The opinions expressed in this article are the writer’s own and do not reflect the views of Her Campus.
The most difficult relationship you will ever have is the one you battle with yourself. I don’t care what anyone says, it is not your boyfriend or girlfriend, it is not family or friends, because at the end of the day, you are the only person you can depend on. First things first, I want you to think, and say the first thing that comes to mind. Pause. Think about what you said, probably something about yourself, was it negative or positive? Next, I want you to think about what you love about yourself and say the first thing that comes to mind. Pause. Finally, I want you to think about something you hate about yourself, say the first thing that comes to mind. Pause.
You are probably wondering what was the benefit of any of that, right? When asked to say what you love about yourself, did it take you a moment to think of something? Then, when asked to say what you hate about yourself, was there a list? Was thinking about just one thing a battle in itself?

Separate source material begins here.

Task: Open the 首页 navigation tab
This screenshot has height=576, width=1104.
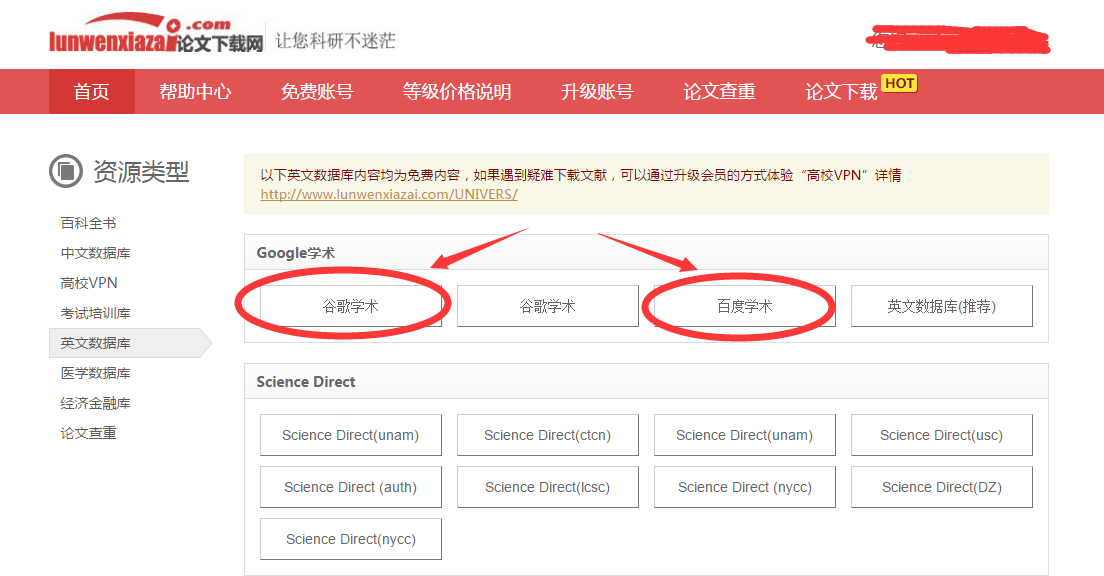Action: click(92, 92)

There are millions of ways to “learn” how to love yourself. You can take a seminar, watch a YouTube video, read an inspirational quote, anything really, but, within all of these things, does any of them teach you how to hate yourself? Let me rephrase, critiquing and questioning are one of the most influential ways of learning. This is how we learn in school, in our part time jobs or full time careers. Hate is a strong word, yes, but is it really any different than the word love? Can you truly learn to love yourself, if you have not learned how to hate yourself too?

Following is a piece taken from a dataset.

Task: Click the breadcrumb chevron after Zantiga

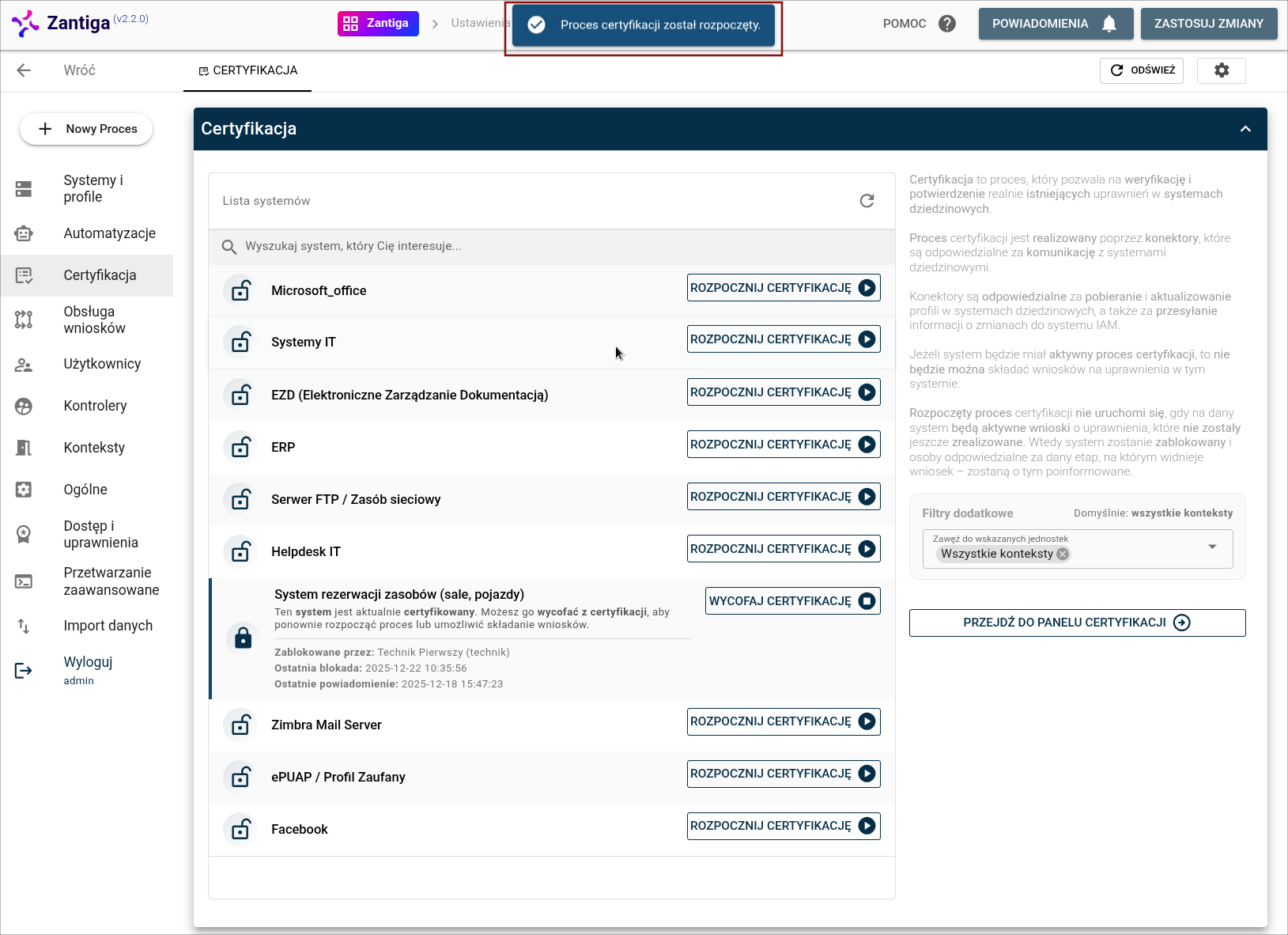Action: (435, 24)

Back to learning how to love yourself. In this millennium, the new way of thinking is to love yourself, no matter the size, shape, successful level, anything. In this process we have seen a plethora of body positivity, self love and especially mental health awareness. All of which is needed, don’t get me wrong. Nevertheless, with this, can we say there is an absence in teaching? Think about it, like I said before, in our everyday, professional lives we are taught how to fail externally, with the actions we do. But now with this abundance of positive thinking and overall happiness, we are not taught how to fail internally. Internally meaning within yourself. The critiques and punishment you give to yourself may not be healthy or effective because we are not taught how to do so.
In no way by this do I mean that everyone should hate themselves, that does not resolve anything. If you love yourself the way you are and have no issues, ignore me. But, if there is some part of you that you hate but do not know how to effectively do so, this is for you.
By failing internally, we then learn how to be successful again. Success is not the only thing. We learn how to be happy, to accept who we are, and what we can do to adapt and evolve as a human being. This can only happen if we properly learn how to hate ourselves, in a way that is effective.
People despise me for saying this, but I do not believe people can change. In other words, I believe people have the ability to adapt, to evolve and become a better version of themselves, but this does not equate to change. Change is being someone completely different. Change is from a cow to a horse, people don’t do that.
The ways we are taught to love ourselves is designed for us to change. What was the difference between hating yourself last week, reading an inspiring quote, then now loving yourself. Nothing. You did not learn anything, you did not evolve for the better and certainly did not become a better version of yourself. In other words, do the thing that makes you see your failure. Understand that the same way of learning from your mistakes on paper, is the same thing as learning from your personal failures and hatred.
Why is it, that after all of the positive affirmation, positive and mindful thinking we believe we are taught, that thinking about ways in which we love ourselves is so hard? And with blocking out all internal hatred and saying that judging and hating ourselves is not an option and to love ourselves is better, but when asked to think of something we hate about ourselves, it’s a never-ending file?